Anggapan Sigit terbukti benar. Sebab, tidak lama setelah berhasil menggondol gelar sarjana, dia diterima bekerja sebagai staf di Bank Export Import (Exim) di kota Semarang. Tentu saja ini membuatnya merasa senang, karena keinginannya untuk tidak berlama-lama membebani kedua orang tuanya akhirnya terwujud. Namun, jangan salah sangka, Sigit juga sempat mengalami masa-masa prihatin ketika menunggu panggilan kerja dari suatu perusahaan ke perusahaan lainnya. Naik-turun bus di kota metropolitan sebesar Jakarta, sembari membawa-bawa berkas-berkas lamaran kerja, juga sempat dilakoninya.
Berkenalan dengan Dunia Perbankan
Dari sekian banyak perusahaan yang menjadi tujuan lamaran Sigit, Bank Eximlah yang pertama kali memanggilnya dan menerimanya bekerja pada tahun 1984. “Bisa dikatakan, ini menjadi awal karier saya di bidang perbankan,” kenang Sigit. Setahun di sana, Sigit mendapatkan kepercayaan untuk memegang jabatan sebagai asisten manajer pada divisi domestic banking. Posisi ini diembannya selama dua tahun, sebelum dia kembali dipercaya untuk menduduki posisi sebagai asisten manajer pada divisi treasury & international banking pada 1987 di bank yang sama.
Dalam waktu yang relatif singkat, pengalaman dan wawasan Sigit di bidang perbankan makin terasah. Oleh karena itu, tak heran jika hanya dalam kurun waktu empat tahun perjalanan kariernya, Sigit sudah dipercaya untuk menduduki posisi direktur di PT Exim SB Leasing, suatu perusahaan leasing patungan (joint venture) antara Bank Exim dan Sumitomo Bank dari Jepang. “Saya termasuk orang yang beruntung karena dalam waktu relatif singkat sudah dipercaya duduk di jajaran direksi,” kata Sigit.
Di perusahaan leasing itulah Sigit mengaku mulai mendapatkan gemblengan dan pengalaman untuk mengasah kemampuan manajerialnya.
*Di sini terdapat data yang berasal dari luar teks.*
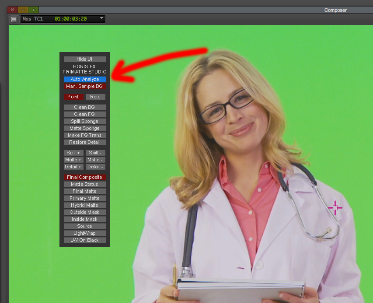Click the monitor view menu icon
The width and height of the screenshot is (373, 303).
pos(14,19)
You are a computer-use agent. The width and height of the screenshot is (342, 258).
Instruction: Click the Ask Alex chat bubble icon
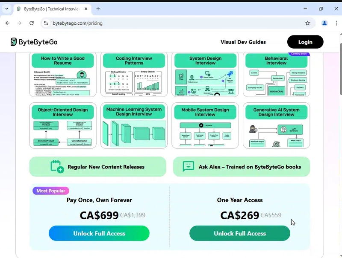[188, 166]
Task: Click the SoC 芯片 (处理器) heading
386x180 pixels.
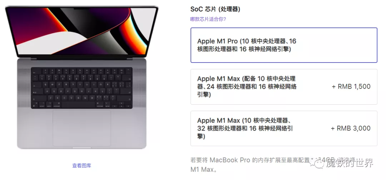Action: coord(215,9)
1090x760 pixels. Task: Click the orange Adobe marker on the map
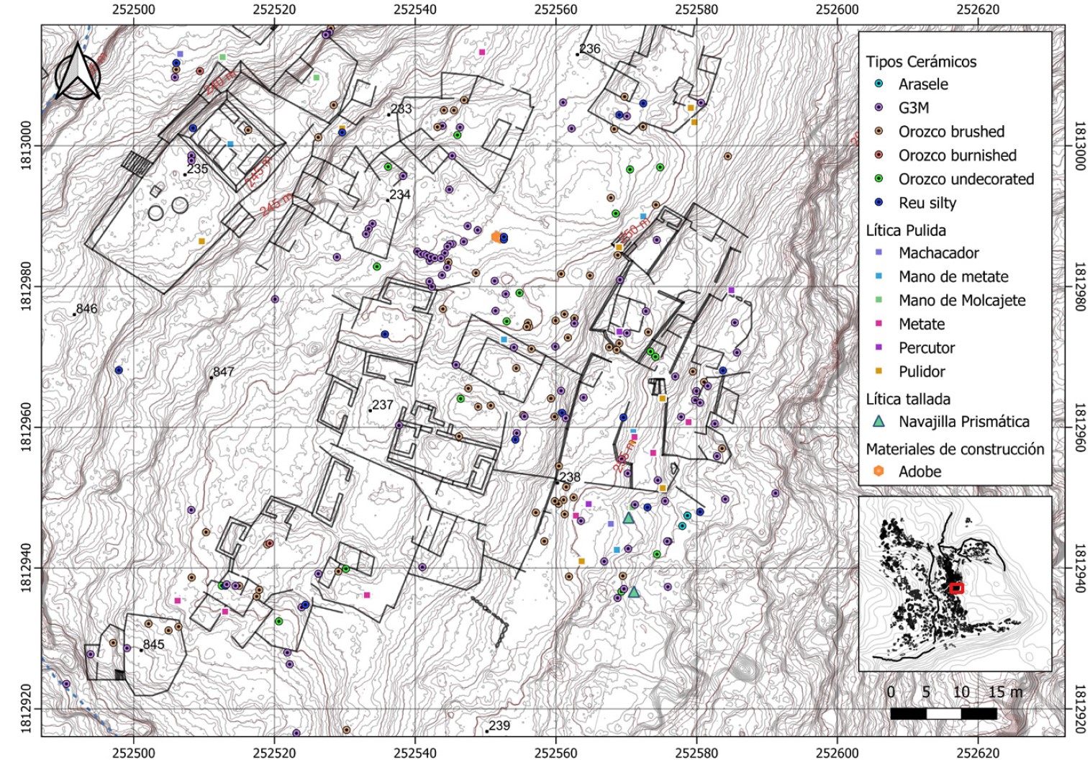[x=496, y=238]
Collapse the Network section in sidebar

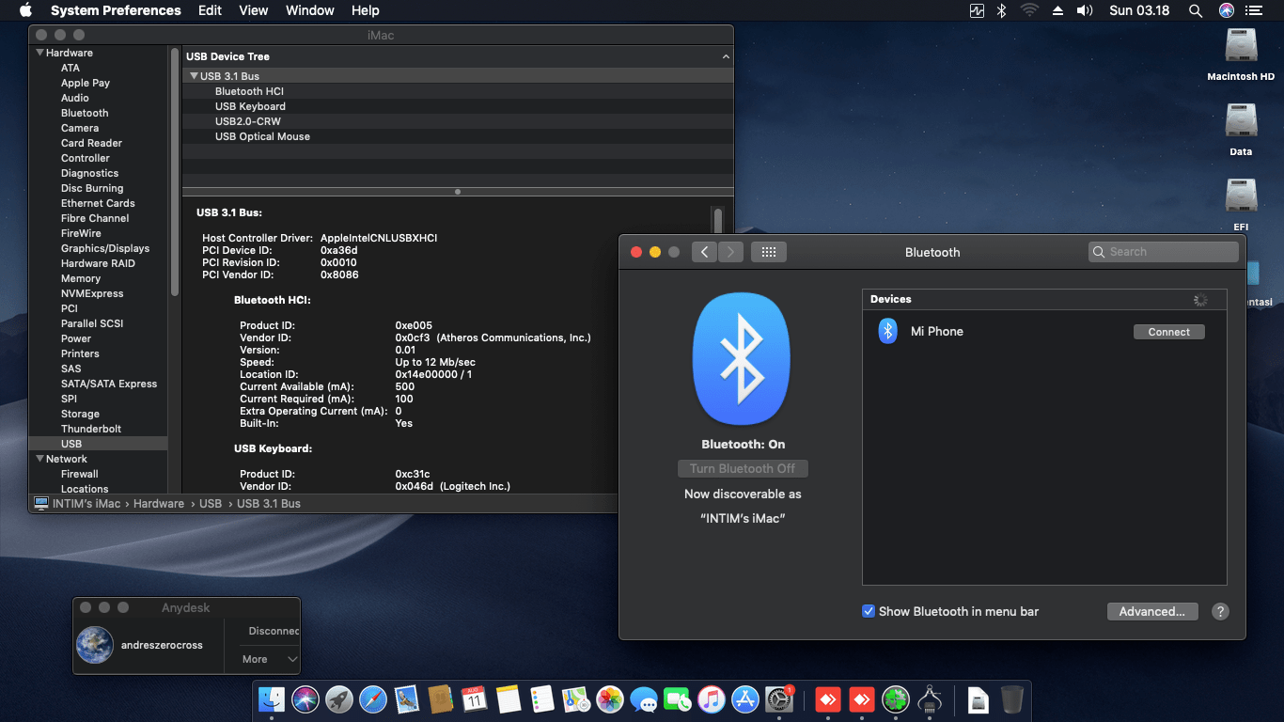(x=40, y=459)
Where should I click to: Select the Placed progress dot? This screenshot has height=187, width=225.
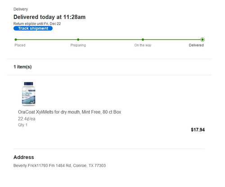coord(16,40)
Hal ini tidak lepas dari kondisi perusahaan Jepang yang dikenal memiliki etos kerja dan disiplin yang tinggi, serta menerapkan cara pengambilan keputusan yang berbeda. Selain pengalaman manajerial, yang juga terasah adalah kemampuannya dalam bernegosiasi.
Pasalnya, menurut pria yang tahun ini bakal berusia 43 tahun itu, dalam suatu perusahaan patungan selalu dituntut kesediaan untuk melakukan kompromi, yang arus dikelola bersama antara kedua belah pihak. Dan kelak di puncak kariernya, kemampuan negosiasinya ini terbukti bermanfaat dalam menghadapi permasalahan yang terjadi di perusahaan barunya.
Setelah menduduki posisi direktur selama empat tahun, karier Sigit pun makin menanjak dengan terpilihnya dia sebagai vice-president director di PT Merchant Investment Corporation. Perusahaan yang merupakan lembaga keuangan bukan bank (LKBB) ini menjalankan bisnis yang serupa dengan investment banking. Salah satu tugasnya adalah mengatur perusahaan-perusahaan yang ingin go public.
Selang setahun setelah Sigit menduduki posisinya itu, PT Merchant Investment Corporation berubah bentuk menjadi Bank Merincorp. Saat itu, putra pensiunan pegawai pos ini masih dipercaya menduduki posisi vice-president director di perusahaan yang baru, Bank Merincorp. Di perusahaan itu pulalah Sigit mendapatkan pengalaman tambahan mengenai consumer financing, investment banking, dan sekaligus juga memperkuat kemampuan manajerialnya yang makin memuluskan perjalanan kariernya di perbankan.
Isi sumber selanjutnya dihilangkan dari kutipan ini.